[WHAT YOU NEED TO DO] What lines of the data below hold the string "General"? Copy each one out.

(Stored items)

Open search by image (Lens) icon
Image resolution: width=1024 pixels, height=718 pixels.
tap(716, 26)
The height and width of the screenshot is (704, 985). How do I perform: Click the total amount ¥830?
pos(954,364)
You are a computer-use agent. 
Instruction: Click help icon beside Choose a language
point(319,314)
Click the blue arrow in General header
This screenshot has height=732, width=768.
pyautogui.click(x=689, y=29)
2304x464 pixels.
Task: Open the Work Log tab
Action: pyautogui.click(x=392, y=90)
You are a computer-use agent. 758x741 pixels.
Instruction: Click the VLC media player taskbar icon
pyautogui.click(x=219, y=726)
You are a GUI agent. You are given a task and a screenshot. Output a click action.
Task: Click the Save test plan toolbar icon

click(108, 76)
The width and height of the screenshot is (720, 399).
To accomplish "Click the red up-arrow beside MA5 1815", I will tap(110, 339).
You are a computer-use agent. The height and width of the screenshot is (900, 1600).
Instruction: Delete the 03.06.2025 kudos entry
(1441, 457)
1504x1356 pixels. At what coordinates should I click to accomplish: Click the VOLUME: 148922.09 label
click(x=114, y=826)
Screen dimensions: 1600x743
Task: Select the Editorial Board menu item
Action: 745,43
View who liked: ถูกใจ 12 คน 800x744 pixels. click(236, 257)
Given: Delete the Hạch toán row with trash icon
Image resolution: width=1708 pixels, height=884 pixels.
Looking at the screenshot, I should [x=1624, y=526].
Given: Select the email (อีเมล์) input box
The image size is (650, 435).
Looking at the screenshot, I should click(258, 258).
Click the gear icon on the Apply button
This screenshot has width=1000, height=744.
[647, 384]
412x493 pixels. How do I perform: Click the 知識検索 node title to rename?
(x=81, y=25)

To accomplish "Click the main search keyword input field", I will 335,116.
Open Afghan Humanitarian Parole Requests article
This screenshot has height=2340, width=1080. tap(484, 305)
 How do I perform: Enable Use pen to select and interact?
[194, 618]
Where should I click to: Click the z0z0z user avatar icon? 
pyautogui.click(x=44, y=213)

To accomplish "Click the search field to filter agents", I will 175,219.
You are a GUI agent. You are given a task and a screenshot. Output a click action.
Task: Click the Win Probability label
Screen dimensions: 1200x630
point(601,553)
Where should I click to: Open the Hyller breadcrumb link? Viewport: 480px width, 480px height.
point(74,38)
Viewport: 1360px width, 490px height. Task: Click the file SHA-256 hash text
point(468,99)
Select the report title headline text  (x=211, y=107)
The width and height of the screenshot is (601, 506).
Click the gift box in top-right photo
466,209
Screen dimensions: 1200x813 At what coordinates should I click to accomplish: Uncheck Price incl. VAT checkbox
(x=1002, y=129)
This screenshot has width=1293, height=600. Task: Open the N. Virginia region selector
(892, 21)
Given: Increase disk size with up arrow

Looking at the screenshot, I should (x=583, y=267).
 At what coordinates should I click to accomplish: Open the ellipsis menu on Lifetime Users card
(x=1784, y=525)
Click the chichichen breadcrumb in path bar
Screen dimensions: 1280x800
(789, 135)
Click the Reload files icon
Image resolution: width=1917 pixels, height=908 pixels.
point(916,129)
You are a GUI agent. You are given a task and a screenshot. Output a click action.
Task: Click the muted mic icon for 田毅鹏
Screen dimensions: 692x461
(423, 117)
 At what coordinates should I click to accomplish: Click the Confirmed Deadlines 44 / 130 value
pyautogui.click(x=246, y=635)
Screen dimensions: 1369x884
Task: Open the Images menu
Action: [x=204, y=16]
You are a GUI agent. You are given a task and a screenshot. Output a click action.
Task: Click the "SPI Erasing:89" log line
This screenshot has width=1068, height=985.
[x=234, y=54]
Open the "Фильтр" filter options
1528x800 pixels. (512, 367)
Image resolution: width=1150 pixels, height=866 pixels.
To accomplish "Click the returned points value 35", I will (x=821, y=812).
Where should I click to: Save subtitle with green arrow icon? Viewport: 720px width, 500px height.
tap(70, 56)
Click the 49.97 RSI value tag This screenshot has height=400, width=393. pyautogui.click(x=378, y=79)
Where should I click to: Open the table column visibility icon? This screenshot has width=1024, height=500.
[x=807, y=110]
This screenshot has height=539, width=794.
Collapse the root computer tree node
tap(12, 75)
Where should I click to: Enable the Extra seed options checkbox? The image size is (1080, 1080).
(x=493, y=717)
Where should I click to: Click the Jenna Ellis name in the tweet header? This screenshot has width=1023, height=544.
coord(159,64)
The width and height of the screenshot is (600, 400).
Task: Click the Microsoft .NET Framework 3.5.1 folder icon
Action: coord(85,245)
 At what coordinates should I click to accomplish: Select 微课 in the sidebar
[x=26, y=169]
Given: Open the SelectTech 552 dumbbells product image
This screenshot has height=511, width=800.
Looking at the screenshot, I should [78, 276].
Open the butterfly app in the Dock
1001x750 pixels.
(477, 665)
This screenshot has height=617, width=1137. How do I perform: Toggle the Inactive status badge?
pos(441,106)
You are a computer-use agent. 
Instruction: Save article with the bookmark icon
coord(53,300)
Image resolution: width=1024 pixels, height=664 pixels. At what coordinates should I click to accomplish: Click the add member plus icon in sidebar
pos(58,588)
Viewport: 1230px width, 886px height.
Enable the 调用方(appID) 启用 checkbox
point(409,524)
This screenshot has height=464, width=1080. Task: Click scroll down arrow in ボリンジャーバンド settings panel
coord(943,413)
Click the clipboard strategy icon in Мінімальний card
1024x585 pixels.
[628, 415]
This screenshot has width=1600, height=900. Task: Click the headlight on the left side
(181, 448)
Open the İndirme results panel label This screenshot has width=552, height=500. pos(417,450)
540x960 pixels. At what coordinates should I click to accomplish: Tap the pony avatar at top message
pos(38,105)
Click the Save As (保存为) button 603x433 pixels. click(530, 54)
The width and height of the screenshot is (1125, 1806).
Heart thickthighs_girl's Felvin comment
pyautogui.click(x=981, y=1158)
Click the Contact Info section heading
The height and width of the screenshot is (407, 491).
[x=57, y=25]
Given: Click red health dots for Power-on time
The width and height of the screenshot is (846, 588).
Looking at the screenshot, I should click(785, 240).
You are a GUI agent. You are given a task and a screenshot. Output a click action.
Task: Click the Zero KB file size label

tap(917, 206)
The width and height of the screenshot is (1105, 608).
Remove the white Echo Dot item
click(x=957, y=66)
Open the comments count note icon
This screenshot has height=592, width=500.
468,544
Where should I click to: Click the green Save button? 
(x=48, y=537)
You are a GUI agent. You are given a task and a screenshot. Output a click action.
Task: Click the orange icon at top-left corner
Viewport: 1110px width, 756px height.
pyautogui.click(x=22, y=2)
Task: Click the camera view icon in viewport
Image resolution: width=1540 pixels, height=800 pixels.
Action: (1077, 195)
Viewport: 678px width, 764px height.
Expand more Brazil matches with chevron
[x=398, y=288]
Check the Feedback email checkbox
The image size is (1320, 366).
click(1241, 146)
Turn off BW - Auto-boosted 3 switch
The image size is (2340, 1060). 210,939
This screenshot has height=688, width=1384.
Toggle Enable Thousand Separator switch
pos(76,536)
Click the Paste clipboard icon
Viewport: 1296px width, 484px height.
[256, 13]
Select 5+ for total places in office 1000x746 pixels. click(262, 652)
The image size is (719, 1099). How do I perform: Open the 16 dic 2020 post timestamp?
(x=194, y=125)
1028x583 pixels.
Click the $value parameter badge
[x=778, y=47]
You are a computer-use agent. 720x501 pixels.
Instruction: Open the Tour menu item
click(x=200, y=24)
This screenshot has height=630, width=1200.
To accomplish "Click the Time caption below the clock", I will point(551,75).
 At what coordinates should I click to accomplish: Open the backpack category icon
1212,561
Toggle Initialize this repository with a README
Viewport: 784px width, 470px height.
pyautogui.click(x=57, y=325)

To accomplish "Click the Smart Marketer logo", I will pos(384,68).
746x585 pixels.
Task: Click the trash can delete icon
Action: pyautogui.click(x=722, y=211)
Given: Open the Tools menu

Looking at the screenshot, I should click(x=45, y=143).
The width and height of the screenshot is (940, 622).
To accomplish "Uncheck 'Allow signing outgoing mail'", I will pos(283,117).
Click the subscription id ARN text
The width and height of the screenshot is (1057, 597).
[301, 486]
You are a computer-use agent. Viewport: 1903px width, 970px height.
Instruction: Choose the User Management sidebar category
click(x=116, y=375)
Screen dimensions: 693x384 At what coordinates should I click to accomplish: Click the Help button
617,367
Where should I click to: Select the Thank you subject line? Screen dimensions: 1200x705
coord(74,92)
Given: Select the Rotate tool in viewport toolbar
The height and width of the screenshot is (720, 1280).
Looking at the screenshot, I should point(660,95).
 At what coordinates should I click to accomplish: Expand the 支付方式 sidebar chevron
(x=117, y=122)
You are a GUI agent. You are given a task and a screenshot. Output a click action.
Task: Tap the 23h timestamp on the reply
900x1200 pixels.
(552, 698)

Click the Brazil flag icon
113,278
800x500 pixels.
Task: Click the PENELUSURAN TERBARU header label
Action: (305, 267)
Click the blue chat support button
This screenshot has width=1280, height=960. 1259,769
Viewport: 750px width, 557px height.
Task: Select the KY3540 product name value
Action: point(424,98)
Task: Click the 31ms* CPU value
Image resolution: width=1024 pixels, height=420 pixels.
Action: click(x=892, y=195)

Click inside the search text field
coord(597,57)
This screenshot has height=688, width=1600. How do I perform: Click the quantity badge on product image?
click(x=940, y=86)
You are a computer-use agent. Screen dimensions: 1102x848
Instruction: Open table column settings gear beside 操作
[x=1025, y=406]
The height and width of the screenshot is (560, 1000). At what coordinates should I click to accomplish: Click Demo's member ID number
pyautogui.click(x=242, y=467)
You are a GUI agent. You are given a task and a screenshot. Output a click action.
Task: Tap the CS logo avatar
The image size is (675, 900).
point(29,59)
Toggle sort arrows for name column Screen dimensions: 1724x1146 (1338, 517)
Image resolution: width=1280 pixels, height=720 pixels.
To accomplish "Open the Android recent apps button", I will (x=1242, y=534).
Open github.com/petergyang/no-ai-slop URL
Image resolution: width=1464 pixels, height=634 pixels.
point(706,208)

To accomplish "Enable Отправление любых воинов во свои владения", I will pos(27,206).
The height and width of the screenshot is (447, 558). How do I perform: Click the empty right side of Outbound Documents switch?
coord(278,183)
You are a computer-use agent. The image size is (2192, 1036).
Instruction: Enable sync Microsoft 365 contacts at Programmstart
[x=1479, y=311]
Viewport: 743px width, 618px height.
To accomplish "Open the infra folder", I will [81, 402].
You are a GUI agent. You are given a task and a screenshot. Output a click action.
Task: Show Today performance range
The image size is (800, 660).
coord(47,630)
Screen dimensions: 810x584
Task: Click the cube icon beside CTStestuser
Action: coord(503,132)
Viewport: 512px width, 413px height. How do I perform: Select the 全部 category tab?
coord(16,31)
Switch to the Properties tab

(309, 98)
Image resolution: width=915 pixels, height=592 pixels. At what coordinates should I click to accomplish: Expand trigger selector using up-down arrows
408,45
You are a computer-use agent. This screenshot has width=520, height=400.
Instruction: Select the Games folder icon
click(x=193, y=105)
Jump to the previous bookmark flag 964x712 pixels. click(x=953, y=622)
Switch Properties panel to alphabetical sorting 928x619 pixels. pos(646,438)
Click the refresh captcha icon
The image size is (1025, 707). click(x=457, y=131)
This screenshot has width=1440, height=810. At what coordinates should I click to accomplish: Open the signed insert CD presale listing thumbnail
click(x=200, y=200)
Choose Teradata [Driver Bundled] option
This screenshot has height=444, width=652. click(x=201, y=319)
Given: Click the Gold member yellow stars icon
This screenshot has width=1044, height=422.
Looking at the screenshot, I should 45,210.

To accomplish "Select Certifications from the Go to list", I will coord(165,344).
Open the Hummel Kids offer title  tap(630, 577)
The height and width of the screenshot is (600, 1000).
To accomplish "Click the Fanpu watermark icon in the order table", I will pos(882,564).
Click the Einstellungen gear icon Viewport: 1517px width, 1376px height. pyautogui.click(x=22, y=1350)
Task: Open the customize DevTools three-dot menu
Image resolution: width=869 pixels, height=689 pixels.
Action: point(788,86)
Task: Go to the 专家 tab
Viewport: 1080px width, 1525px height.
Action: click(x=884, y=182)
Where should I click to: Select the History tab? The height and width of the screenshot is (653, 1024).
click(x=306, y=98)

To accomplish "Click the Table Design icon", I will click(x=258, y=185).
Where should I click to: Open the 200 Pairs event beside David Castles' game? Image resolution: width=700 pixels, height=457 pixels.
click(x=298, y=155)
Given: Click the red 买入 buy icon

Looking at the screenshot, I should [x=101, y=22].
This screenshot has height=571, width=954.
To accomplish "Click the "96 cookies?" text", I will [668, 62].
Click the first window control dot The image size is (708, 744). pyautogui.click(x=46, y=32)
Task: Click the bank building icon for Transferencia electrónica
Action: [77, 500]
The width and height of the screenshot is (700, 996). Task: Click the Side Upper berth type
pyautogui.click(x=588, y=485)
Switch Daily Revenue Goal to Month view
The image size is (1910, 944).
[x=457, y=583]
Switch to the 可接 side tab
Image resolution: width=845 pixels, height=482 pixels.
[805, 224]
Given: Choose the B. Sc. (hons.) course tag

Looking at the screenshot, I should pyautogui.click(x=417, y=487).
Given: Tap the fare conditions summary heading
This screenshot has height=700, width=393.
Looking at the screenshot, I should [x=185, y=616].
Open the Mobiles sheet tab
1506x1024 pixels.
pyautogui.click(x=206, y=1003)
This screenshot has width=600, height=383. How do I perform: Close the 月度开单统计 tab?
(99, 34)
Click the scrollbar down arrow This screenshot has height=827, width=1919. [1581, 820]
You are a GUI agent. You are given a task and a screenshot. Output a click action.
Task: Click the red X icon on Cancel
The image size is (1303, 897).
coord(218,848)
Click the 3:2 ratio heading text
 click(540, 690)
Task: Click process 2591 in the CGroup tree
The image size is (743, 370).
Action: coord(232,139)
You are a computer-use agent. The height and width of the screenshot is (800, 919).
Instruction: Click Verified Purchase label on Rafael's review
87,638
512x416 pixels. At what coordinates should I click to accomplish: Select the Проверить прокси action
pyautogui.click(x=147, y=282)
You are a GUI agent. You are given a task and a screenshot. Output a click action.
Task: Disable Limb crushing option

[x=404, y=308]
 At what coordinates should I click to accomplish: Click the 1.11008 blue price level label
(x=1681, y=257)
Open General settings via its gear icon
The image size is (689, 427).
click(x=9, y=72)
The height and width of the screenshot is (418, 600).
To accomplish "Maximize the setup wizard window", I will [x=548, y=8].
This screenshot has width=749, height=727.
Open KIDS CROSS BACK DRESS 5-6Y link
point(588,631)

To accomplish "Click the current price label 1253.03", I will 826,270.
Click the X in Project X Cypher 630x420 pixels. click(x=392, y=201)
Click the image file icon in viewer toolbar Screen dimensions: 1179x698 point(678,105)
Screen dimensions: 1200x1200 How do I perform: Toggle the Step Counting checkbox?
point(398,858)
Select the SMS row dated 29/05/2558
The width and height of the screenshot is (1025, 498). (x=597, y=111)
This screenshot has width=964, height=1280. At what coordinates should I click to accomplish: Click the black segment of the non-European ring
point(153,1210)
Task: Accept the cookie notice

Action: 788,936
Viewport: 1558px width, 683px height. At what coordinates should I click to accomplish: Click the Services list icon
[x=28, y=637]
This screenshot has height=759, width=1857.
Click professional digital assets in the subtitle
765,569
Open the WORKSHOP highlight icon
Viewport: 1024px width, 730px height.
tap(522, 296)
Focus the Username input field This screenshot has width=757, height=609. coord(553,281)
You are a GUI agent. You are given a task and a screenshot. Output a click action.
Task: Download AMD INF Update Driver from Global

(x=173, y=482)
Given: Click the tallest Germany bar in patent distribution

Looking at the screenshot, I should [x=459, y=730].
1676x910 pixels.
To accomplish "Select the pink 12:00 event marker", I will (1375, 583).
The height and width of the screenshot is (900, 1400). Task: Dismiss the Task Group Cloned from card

[TASK SOLUTION]
Click the blue arrow in General header
Open General settings via its gear icon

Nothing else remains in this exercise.